Please transcribe the stretch of the passage about Astor's fortune from "Between 1789 and" through "opium smuggling trade!", word for word.

**DOCUMENT TEXT:**
▶

I'll warn you right now that once I started researching this, my whole blog got twisty and turny and wordy. So, if you hate history, just go ahead and stop reading now!
Between 1789 and 1791, due to his success in the fur trade, Astor started putting his profits into Manhattan real estate. His strategy was to buy land very cheaply beyond the developed area of the city and then wait for the city's rapid growth to reach his lots. In 1803, for instance, he paid $25,000 for 70 acres located more than an hour's ride north of what was then the city's limit. By the 1870s the land was worth $20M to the Astor family, and today the area is known as Times Square!
By 1800, he had amassed almost a quarter of a million dollars and had become one of the leading figures in the fur trade. A quarter million, in 1800? Dang. Anyway, Astor was trading furs, teas, and sandalwood with Canton in China but his fur trading ventures were disrupted when the British captured his trading posts during the War of 1812. So, in 1816, he joined the opium smuggling trade!

◀

**EXTRACTED INFORMATION:**
▶

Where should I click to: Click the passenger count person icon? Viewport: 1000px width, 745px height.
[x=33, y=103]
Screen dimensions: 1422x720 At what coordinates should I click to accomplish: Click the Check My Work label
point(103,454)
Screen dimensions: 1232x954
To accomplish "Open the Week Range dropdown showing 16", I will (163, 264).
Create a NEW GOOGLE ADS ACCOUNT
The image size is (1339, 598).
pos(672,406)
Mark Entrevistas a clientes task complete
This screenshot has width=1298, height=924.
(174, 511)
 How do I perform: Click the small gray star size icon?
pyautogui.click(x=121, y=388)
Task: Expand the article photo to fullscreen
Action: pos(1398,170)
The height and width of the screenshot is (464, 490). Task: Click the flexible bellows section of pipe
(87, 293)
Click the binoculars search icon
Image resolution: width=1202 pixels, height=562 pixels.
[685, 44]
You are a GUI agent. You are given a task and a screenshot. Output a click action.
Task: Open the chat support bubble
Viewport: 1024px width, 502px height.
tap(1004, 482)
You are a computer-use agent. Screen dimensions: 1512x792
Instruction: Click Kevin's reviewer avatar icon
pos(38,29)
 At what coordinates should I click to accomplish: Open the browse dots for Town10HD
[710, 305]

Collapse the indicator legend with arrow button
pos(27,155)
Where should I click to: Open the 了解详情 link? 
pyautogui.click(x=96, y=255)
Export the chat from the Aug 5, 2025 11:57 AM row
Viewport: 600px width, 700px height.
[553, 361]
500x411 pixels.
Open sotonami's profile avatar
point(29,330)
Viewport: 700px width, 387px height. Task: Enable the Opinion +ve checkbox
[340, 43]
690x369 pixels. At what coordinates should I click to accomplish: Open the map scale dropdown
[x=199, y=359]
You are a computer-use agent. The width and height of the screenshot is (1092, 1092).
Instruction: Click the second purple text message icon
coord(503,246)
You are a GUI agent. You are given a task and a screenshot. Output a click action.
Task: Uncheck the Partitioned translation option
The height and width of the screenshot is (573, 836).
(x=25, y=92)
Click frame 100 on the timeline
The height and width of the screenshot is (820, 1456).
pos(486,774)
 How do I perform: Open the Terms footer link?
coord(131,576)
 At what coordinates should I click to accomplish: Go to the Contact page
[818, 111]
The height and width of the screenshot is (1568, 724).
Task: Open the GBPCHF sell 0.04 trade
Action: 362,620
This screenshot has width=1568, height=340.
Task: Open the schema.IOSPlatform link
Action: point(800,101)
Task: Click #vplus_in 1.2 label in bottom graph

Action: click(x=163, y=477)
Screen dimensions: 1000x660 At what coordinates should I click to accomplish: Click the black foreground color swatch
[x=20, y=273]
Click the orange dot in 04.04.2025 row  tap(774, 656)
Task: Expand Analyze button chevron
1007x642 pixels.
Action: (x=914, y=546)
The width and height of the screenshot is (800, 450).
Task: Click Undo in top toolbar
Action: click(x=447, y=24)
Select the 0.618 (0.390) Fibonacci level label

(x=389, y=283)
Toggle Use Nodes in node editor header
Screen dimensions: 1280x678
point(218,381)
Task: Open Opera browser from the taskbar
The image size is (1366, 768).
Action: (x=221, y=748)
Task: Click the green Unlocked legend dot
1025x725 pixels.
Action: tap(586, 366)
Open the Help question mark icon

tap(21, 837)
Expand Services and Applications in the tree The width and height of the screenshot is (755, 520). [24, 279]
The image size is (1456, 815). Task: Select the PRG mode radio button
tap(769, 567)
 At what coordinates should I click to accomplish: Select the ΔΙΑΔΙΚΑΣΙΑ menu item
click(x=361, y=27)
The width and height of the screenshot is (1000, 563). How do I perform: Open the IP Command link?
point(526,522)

◀

**ANSWER BELOW:**
Between 1789 and 1791, due to his success in the fur trade, Astor started putting his profits into Manhattan real estate. His strategy was to buy land very cheaply beyond the developed area of the city and then wait for the city's rapid growth to reach his lots. In 1803, for instance, he paid $25,000 for 70 acres located more than an hour's ride north of what was then the city's limit. By the 1870s the land was worth $20M to the Astor family, and today the area is known as Times Square!
By 1800, he had amassed almost a quarter of a million dollars and had become one of the leading figures in the fur trade. A quarter million, in 1800? Dang. Anyway, Astor was trading furs, teas, and sandalwood with Canton in China but his fur trading ventures were disrupted when the British captured his trading posts during the War of 1812. So, in 1816, he joined the opium smuggling trade!